> _TASK_
With no omissions, write out every record given below.

[Saved data entries]

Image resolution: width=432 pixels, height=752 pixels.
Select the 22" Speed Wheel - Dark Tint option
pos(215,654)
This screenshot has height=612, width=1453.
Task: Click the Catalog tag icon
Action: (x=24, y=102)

> _WRITTEN RESPONSE_
Image resolution: width=432 pixels, height=752 pixels.
Select the 22" Speed Wheel - Dark Tint option
pos(215,654)
This screenshot has height=612, width=1453.
Task: Click the Catalog tag icon
Action: (x=24, y=102)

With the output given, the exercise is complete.